(Word and element location records)
* Begin *
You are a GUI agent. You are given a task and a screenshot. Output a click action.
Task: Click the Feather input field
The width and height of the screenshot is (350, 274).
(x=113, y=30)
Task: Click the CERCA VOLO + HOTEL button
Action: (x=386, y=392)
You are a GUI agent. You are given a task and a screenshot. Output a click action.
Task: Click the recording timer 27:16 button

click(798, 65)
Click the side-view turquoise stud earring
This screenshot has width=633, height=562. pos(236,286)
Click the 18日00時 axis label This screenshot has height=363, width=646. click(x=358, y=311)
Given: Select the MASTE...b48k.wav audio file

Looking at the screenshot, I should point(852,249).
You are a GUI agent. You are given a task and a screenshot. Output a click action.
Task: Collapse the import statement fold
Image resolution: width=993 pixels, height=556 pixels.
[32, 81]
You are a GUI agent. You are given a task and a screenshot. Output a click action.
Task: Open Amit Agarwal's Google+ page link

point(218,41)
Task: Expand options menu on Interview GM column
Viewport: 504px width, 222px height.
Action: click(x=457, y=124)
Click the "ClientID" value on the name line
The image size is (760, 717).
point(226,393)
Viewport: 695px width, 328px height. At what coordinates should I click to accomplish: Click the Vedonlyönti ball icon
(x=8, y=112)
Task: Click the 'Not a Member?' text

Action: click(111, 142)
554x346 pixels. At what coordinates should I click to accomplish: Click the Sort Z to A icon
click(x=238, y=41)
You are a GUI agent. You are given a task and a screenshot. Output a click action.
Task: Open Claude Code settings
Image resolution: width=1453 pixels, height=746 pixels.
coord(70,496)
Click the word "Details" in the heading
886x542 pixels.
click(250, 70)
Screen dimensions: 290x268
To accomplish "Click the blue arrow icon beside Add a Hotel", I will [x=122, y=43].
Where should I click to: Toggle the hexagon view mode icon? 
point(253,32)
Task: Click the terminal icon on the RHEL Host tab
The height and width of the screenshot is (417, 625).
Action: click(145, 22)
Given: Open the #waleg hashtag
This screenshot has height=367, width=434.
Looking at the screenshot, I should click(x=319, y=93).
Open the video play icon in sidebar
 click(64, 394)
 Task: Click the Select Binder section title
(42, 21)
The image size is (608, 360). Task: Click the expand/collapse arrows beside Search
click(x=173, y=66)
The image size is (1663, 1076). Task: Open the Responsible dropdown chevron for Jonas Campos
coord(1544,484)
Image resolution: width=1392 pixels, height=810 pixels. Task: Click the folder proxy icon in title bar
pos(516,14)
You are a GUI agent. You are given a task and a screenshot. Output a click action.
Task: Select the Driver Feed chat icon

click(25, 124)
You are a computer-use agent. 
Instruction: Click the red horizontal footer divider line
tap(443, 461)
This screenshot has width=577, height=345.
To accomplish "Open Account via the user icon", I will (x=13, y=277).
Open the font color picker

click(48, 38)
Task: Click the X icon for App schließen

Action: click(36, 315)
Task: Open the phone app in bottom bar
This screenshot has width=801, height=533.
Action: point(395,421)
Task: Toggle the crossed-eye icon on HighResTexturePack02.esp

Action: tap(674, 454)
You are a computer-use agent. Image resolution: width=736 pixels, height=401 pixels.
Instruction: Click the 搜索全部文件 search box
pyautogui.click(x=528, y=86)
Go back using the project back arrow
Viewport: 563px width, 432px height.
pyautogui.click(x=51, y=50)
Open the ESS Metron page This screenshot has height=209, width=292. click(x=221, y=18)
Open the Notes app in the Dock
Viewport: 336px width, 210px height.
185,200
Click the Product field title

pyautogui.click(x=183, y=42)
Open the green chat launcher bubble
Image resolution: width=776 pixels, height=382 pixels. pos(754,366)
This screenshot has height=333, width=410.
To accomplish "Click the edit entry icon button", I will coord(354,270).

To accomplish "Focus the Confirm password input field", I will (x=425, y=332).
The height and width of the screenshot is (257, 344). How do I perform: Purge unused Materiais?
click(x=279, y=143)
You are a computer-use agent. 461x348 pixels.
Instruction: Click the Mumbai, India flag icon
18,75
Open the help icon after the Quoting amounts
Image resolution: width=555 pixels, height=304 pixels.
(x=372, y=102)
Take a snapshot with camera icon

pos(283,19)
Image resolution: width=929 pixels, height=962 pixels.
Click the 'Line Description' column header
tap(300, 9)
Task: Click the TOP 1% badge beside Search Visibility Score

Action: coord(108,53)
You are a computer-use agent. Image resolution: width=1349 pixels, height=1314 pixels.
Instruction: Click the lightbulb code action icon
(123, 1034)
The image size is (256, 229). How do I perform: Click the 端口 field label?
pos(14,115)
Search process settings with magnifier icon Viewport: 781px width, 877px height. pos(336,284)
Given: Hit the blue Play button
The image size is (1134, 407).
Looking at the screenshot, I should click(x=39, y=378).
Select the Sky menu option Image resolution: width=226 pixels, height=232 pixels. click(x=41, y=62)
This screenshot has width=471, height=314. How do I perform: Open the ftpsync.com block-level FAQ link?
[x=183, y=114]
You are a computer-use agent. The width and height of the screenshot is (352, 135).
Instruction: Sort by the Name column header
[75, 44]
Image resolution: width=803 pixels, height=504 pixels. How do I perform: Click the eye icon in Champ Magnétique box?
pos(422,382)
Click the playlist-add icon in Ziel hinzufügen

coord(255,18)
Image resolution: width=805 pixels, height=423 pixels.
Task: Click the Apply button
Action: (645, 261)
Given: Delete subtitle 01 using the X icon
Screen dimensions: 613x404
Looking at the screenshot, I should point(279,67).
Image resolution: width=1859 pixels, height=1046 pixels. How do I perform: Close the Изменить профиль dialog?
* End *
_Set exercise_. Could you recast every one of the rows above as a JSON list of strings, with one string per line and blank lines left out?

_Final answer_.
[
  "You are a GUI agent. You are given a task and a screenshot. Output a click action.",
  "Task: Click the Feather input field",
  "The width and height of the screenshot is (350, 274).",
  "(x=113, y=30)",
  "Task: Click the CERCA VOLO + HOTEL button",
  "Action: (x=386, y=392)",
  "You are a GUI agent. You are given a task and a screenshot. Output a click action.",
  "Task: Click the recording timer 27:16 button",
  "click(798, 65)",
  "Click the side-view turquoise stud earring",
  "This screenshot has width=633, height=562. pos(236,286)",
  "Click the 18日00時 axis label This screenshot has height=363, width=646. click(x=358, y=311)",
  "Given: Select the MASTE...b48k.wav audio file",
  "Looking at the screenshot, I should point(852,249).",
  "You are a GUI agent. You are given a task and a screenshot. Output a click action.",
  "Task: Collapse the import statement fold",
  "Image resolution: width=993 pixels, height=556 pixels.",
  "[32, 81]",
  "You are a GUI agent. You are given a task and a screenshot. Output a click action.",
  "Task: Open Amit Agarwal's Google+ page link",
  "point(218,41)",
  "Task: Expand options menu on Interview GM column",
  "Viewport: 504px width, 222px height.",
  "Action: click(x=457, y=124)",
  "Click the \"ClientID\" value on the name line",
  "The image size is (760, 717).",
  "point(226,393)",
  "Viewport: 695px width, 328px height. At what coordinates should I click to accomplish: Click the Vedonlyönti ball icon",
  "(x=8, y=112)",
  "Task: Click the 'Not a Member?' text",
  "Action: click(111, 142)",
  "554x346 pixels. At what coordinates should I click to accomplish: Click the Sort Z to A icon",
  "click(x=238, y=41)",
  "You are a GUI agent. You are given a task and a screenshot. Output a click action.",
  "Task: Open Claude Code settings",
  "Image resolution: width=1453 pixels, height=746 pixels.",
  "coord(70,496)",
  "Click the word \"Details\" in the heading",
  "886x542 pixels.",
  "click(250, 70)",
  "Screen dimensions: 290x268",
  "To accomplish \"Click the blue arrow icon beside Add a Hotel\", I will [x=122, y=43].",
  "Where should I click to: Toggle the hexagon view mode icon? ",
  "point(253,32)",
  "Task: Click the terminal icon on the RHEL Host tab",
  "The height and width of the screenshot is (417, 625).",
  "Action: click(145, 22)",
  "Given: Open the #waleg hashtag",
  "This screenshot has height=367, width=434.",
  "Looking at the screenshot, I should click(x=319, y=93).",
  "Open the video play icon in sidebar",
  " click(64, 394)",
  " Task: Click the Select Binder section title",
  "(42, 21)",
  "The image size is (608, 360). Task: Click the expand/collapse arrows beside Search",
  "click(x=173, y=66)",
  "The image size is (1663, 1076). Task: Open the Responsible dropdown chevron for Jonas Campos",
  "coord(1544,484)",
  "Image resolution: width=1392 pixels, height=810 pixels. Task: Click the folder proxy icon in title bar",
  "pos(516,14)",
  "You are a GUI agent. You are given a task and a screenshot. Output a click action.",
  "Task: Select the Driver Feed chat icon",
  "click(25, 124)",
  "You are a computer-use agent. ",
  "Instruction: Click the red horizontal footer divider line",
  "tap(443, 461)",
  "This screenshot has width=577, height=345.",
  "To accomplish \"Open Account via the user icon\", I will (x=13, y=277).",
  "Open the font color picker",
  "click(48, 38)",
  "Task: Click the X icon for App schließen",
  "Action: click(36, 315)",
  "Task: Open the phone app in bottom bar",
  "This screenshot has width=801, height=533.",
  "Action: point(395,421)",
  "Task: Toggle the crossed-eye icon on HighResTexturePack02.esp",
  "Action: tap(674, 454)",
  "You are a computer-use agent. Image resolution: width=736 pixels, height=401 pixels.",
  "Instruction: Click the 搜索全部文件 search box",
  "pyautogui.click(x=528, y=86)",
  "Go back using the project back arrow",
  "Viewport: 563px width, 432px height.",
  "pyautogui.click(x=51, y=50)",
  "Open the ESS Metron page This screenshot has height=209, width=292. click(x=221, y=18)",
  "Open the Notes app in the Dock",
  "Viewport: 336px width, 210px height.",
  "185,200",
  "Click the Product field title",
  "pyautogui.click(x=183, y=42)",
  "Open the green chat launcher bubble",
  "Image resolution: width=776 pixels, height=382 pixels. pos(754,366)",
  "This screenshot has height=333, width=410.",
  "To accomplish \"Click the edit entry icon button\", I will coord(354,270).",
  "To accomplish \"Focus the Confirm password input field\", I will (x=425, y=332).",
  "The height and width of the screenshot is (257, 344). How do I perform: Purge unused Materiais?",
  "click(x=279, y=143)",
  "You are a computer-use agent. 461x348 pixels.",
  "Instruction: Click the Mumbai, India flag icon",
  "18,75",
  "Open the help icon after the Quoting amounts",
  "Image resolution: width=555 pixels, height=304 pixels.",
  "(x=372, y=102)",
  "Take a snapshot with camera icon",
  "pos(283,19)",
  "Image resolution: width=929 pixels, height=962 pixels.",
  "Click the 'Line Description' column header",
  "tap(300, 9)",
  "Task: Click the TOP 1% badge beside Search Visibility Score",
  "Action: coord(108,53)",
  "You are a computer-use agent. Image resolution: width=1349 pixels, height=1314 pixels.",
  "Instruction: Click the lightbulb code action icon",
  "(123, 1034)",
  "The image size is (256, 229). How do I perform: Click the 端口 field label?",
  "pos(14,115)",
  "Search process settings with magnifier icon Viewport: 781px width, 877px height. pos(336,284)",
  "Given: Hit the blue Play button",
  "The image size is (1134, 407).",
  "Looking at the screenshot, I should click(x=39, y=378).",
  "Select the Sky menu option Image resolution: width=226 pixels, height=232 pixels. click(x=41, y=62)",
  "This screenshot has width=471, height=314. How do I perform: Open the ftpsync.com block-level FAQ link?",
  "[x=183, y=114]",
  "You are a computer-use agent. The width and height of the screenshot is (352, 135).",
  "Instruction: Sort by the Name column header",
  "[75, 44]",
  "Image resolution: width=803 pixels, height=504 pixels. How do I perform: Click the eye icon in Champ Magnétique box?",
  "pos(422,382)",
  "Click the playlist-add icon in Ziel hinzufügen",
  "coord(255,18)",
  "Image resolution: width=805 pixels, height=423 pixels.",
  "Task: Click the Apply button",
  "Action: (645, 261)",
  "Given: Delete subtitle 01 using the X icon",
  "Screen dimensions: 613x404",
  "Looking at the screenshot, I should point(279,67).",
  "Image resolution: width=1859 pixels, height=1046 pixels. How do I perform: Close the Изменить профиль dialog?"
]